Increased rate of absorption

Major advances have been made in the area of developing softgel formulations to address drug absorption issues (Ferdinando 2000, Perlman et al 2008, Aboul-Einien 2009). For poorly water-soluble drugs, ideally the dosage form would present the drug to the gastrointestinal tract in solution form, from which the drug can be rapidly absorbed. This can be achieved using a drug-solution matrix in a softgel formulation and such formulations can provide faster absorption than from other solid oral dosage forms, such as compressed tablets (Lissy et al 2010). This is probably because absorption of a poorly soluble drug from a tablet formulation requires time for disintegration of the tablet into granules, then drug dissolution into gastrointestinal fluid.
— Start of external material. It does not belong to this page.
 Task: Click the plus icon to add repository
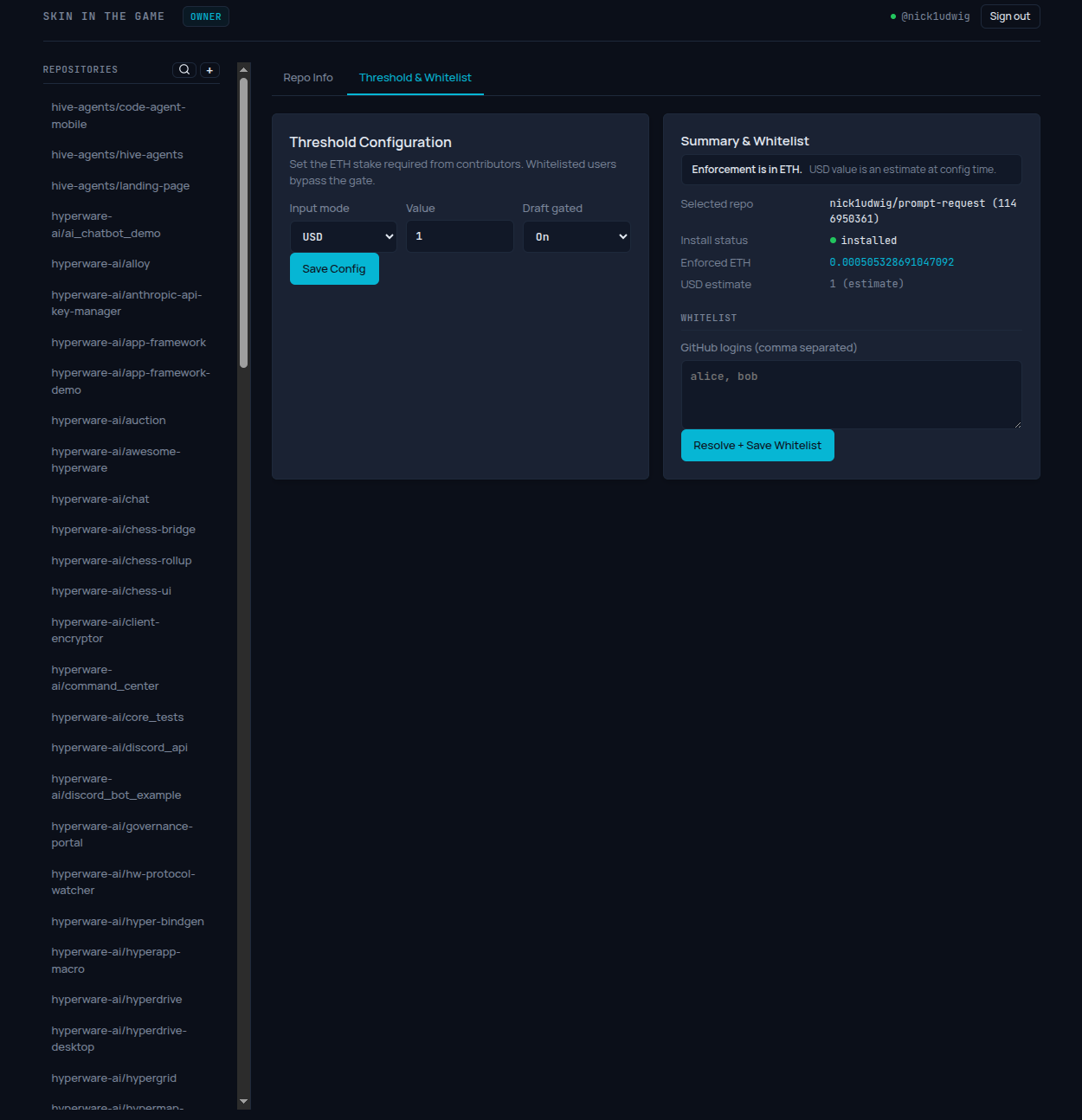209,70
With the solution-softgel approach, the shell ruptures within minutes to release the drug solution, which can be in a hydrophilic or highly dispersing vehicle that aids the rate of drug absorption. This may be beneficial for (a) therapeutic reasons, such as the treatment of migraine or acute pain, or (b) where there is a limited absorptive region or ‘absorption window’ high in the gastrointestinal tract. Figure 34.4 shows the faster absorption that can be achieved using a solution-softgel formulation of ibuprofen compared to a tablet (Saano et al 1991).

Increased bioavailability

As well as increasing the rate of absorption, softgels may improve the extent of absorption (Aboul-Einien 2009). This can be particularly effective for drugs with poor aqueous solubility and a relatively high molecular weight. An example of such a product is the protease inhibitor saquinavir, which was formulated as a solution-softgel product (Perry & Noble 1988). The solution-softgel formulation provided around three times greater bioavailability than a saquinavir hard-shell capsule formulation as measured by the area under the plasma – time curve (AUC).
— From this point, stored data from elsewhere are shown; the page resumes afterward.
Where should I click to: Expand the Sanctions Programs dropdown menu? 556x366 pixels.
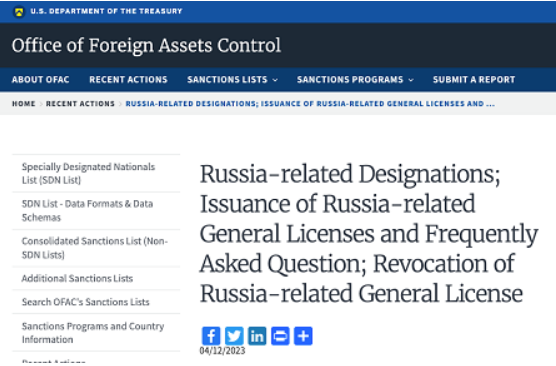point(355,79)
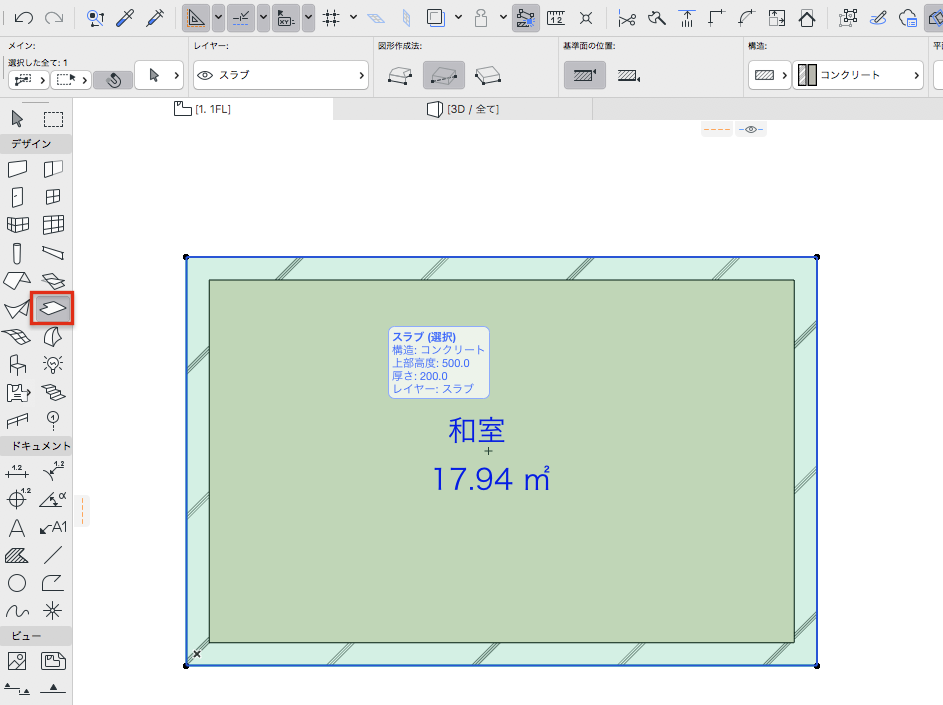This screenshot has width=943, height=705.
Task: Select the rectangular slab geometry method
Action: point(443,76)
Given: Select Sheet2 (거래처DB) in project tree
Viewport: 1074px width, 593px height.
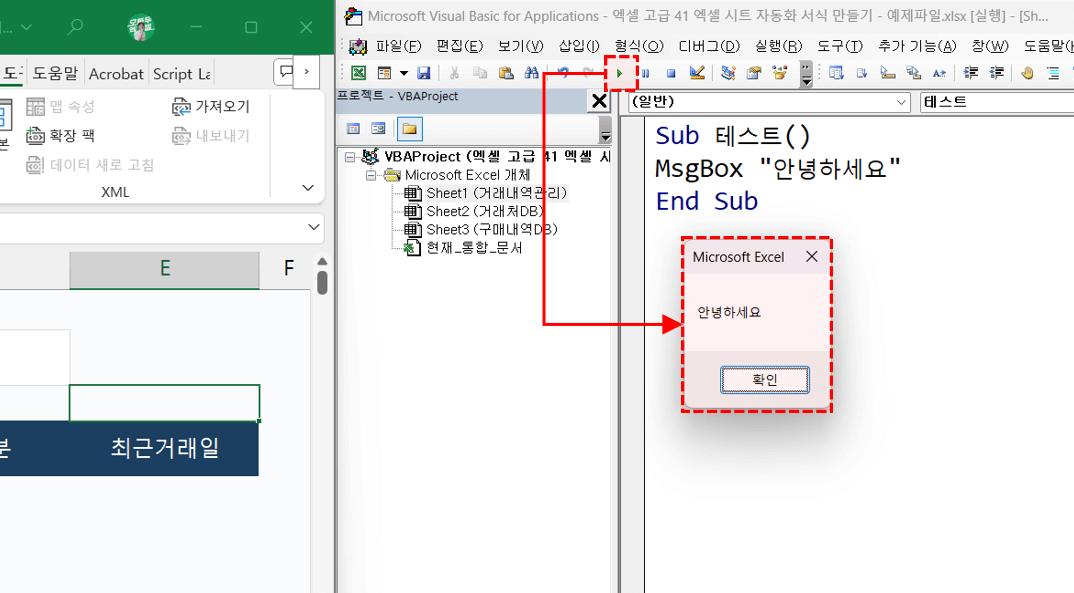Looking at the screenshot, I should tap(476, 211).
In some cases a drug may be solubilized in vehicles that are capable of spontaneously dispersing into an emulsion on contact with gastrointestinal fluid. This is known as a self-emulsifying drug delivery system (SEDDS) (Gao et al 2006). Drug may be dissolved in an oil/surfactant vehicle that produces a micro-emulsion or a nano-emulsion on contact with gastrointestinal fluids. A nano-emulsion of progesterone has been developed whereby the vehicle consists of oils and surfactants in appropriate proportions. On contact with aqueous fluids, it produces an emulsion with an average droplet size less than 100 nm. The solubility of the drug is maintained as long as possible, delivering solubilized drug directly to the enterocyte membrane. This can increase bioavailability compared to formulations in which the drug is dosed in the solid state. Figure 34.5 shows the plasma concentration – time profile for progesterone absorbed from the nano-emulsion formulation (Ferdinando 2000).
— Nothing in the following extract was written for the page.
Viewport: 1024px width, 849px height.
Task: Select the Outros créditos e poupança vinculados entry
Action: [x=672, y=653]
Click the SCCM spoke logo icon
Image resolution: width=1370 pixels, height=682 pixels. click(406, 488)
Softgel formulations may contain excipients, for example one or more surfactants that can aid stability, wettability or even enhance permeability of the drug (Aungst 2000).

Decreased plasma variability

High variability in drug plasma levels is a common characteristic of drugs with limited bioavailability. By dosing drug optimally in solution, the plasma level variability of such drugs can be significantly reduced, particularly if absorption is limited by drug solubility. SEDDS have been shown to reduce variability of exposure to the lipophilic drug torcetrapib compared to a formulation in oil (Perlman et al 2008). The cyclic polypeptide drug ciclosporin (Sandimmune Neoral®) benefits from such an approach by using a micro-emulsion preconcentrate in a softgel (Drewe et al 1992, Meinzer 1993).